Sorti à peine deux ans après le précédent long-métrage du réalisateur, Song to Song n’est pourtant pas un projet lancé juste après Knight of Cups. Le tournage de ce film a été réalisé en 2012 et il est en phase de production et surtout de montage depuis près de cinq ans. Fidèle à son habitude de travail, Terrence Malick a énormément tourné avec ses acteurs en comptant au passage sur leur improvisation avec succès, il a obtenu des centaines et des centaines d’heures de tournage et il a fallu beaucoup de travail pour sortir ce film qui dépasse à peine les cent-vingts minutes, et non huit heures comme durait apparemment le premier jet. Au passage, Christian Bale et d'autres acteurs ainsi que des groupes filmés sur scène ont totalement disparu du film, le réalisateur est coutumier du fait. À l’écran, on devine aisément cette masse de matière et les difficultés du montage. Song to Song reprend cet enchaînement rapide de plans parfois très courts pour raconter une histoire réduite à sa plus simple expression, portée par des monologues intérieurs davantage que des dialogues. Formellement, ce neuvième long-métrage est incontestablement dans la lignée des trois qui le précèdent, formant une unité très nette par rapport aux cinq premiers de Terrence Malick. Autant dire que si vous avez suivi sa carrière récemment, vous serez en terrain connu, y compris sur les thématiques abordées. L’amour est encore une fois au cœur des enjeux, cette fois autour de plusieurs couples et personnages dans le milieu de la musique texane. Le tournage a été entièrement réalisé à Austin, le cinéaste en a profité pour filmer des concerts proposés dans le célèbre festival local, mais l’essentiel des deux heures est consacré à des plans dans de grosses villas aussi riches que vides qui ressemblent comme deux gouttes d’eau à celle de Hollywood. Même si les tournages n’ont pas été concomitants, il est difficile de ne pas retrouver des plans ou au moins des inspirations des films précédents. Néanmoins, Song to Song ne se contente pas de répéter, il innove aussi.
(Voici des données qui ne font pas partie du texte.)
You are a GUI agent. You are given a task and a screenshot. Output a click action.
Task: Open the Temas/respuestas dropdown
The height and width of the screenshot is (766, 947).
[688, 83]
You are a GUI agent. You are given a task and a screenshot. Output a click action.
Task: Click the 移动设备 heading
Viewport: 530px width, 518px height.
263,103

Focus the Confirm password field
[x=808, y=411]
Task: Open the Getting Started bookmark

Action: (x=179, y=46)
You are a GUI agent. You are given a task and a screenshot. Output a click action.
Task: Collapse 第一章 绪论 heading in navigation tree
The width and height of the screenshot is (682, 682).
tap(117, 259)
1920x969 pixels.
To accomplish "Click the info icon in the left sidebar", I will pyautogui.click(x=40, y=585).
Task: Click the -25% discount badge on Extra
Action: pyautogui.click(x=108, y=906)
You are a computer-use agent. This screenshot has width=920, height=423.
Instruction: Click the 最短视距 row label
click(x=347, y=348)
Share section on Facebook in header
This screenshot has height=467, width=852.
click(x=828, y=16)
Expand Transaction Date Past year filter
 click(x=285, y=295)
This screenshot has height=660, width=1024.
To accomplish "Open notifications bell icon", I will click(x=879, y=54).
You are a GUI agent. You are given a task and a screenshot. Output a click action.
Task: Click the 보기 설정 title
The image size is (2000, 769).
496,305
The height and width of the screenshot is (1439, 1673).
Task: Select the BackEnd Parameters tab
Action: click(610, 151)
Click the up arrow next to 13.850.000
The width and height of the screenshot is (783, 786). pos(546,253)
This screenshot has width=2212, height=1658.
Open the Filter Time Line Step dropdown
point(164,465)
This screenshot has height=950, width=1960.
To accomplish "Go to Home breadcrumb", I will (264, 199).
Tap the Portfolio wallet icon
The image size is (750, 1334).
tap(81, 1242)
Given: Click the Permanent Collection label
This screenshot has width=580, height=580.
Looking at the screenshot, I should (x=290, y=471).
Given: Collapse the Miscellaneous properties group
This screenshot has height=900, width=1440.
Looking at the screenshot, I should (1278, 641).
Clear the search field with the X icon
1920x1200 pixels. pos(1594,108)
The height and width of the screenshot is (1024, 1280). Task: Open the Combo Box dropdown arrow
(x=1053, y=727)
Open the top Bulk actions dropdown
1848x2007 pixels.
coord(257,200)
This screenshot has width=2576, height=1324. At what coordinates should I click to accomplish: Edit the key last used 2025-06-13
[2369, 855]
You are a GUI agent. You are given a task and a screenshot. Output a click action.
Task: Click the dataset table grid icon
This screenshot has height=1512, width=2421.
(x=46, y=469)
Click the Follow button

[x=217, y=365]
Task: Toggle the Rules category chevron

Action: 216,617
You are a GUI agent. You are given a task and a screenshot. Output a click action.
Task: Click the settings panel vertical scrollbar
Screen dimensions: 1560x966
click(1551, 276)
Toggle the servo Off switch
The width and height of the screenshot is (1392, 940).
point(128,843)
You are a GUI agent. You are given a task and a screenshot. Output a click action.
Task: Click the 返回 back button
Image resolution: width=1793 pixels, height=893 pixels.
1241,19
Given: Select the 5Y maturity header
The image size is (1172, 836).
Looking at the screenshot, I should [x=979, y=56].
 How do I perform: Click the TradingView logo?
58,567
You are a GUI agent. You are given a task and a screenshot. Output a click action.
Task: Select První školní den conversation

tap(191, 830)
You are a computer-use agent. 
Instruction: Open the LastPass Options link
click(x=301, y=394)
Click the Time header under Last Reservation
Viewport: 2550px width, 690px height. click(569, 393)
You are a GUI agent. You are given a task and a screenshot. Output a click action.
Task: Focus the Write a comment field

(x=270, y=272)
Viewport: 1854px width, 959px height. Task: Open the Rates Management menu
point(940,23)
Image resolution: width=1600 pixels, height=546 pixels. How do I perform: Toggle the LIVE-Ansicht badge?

Même si les changements restent mineurs en soi, ils sont significatifs dans l'ensemble de films qui restait jusque-là formellement très cohérent. Pour commencer, Terrence Malick ne repose plus seulement sur la musique classique pour raconter son histoire, il fait aussi appel à d’autres genres, du rock à la folk, en passant par la country. Ses personnages sont des musiciens, chanteurs ou producteurs, son cadre est aussi lié à la musique et le cinéaste casse le côté ample et stable de ses précédents films pour instaurer un sentiment de bazar permanent dans celui-ci. Song to Song ne se contente pas de glisser un peu de rock dans sa bande-originale pour changer de rythme toutefois, le tournage a lui aussi été influencé, tout comme le montage. Par exemple, les mouvements de caméra autour des personnages sont toujours présents, mais le cinéaste a utilisé régulièrement des objectifs si larges que l’image en est déformée. Cela permet de filmer un personnage au plus près et de voir le contexte, mais cet effet donne aussi un côté irréel aux séquences qui l’ont adopté. Un sentiment renforcé par le fait que le cadrage coupe souvent la tête des acteurs, ce qui renforce le sentiment d’improvisation et donne même un aspect amateur assez inattendu. Poursuivant le mouvement initié avec Knight of Cups, le réalisateur limite aussi les plans de nature, même s’il y a toujours quelques séquences magnifiques, notamment autour de couchers de soleil sur l’eau. Néanmoins, le long-métrage est en majorité urbain et construit, plein de maisons aussi immenses que froides, de piscines et de gazon bien tondu, ou alors de « pogos » dans un grand festival poussiéreux. Au-delà de la forme, le fond évolue lui aussi : l’histoire racontée par Song to Song est tout aussi minimale, quasiment absente à l’écran et racontée uniquement par bride, il n’empêche qu’elle est plus simple et se rapproche d’une narration traditionnelle, bien davantage en tout cas que les deux films précédents. La conclusion pourrait même être décevante tant elle est banale, mais cette simplification rend aussi l’ensemble plus accessible. À condition de se laisser porter, ce drame amoureux est assez facile à approcher et il faut reconnaître au passage le talent des acteurs, tous excellents dans leur rôle. Michael Fassbender est excellent dans son rôle de manipulateur, mais on retiendra surtout les rôles féminins, Rooney Mara et Natalie Portman, parfaites.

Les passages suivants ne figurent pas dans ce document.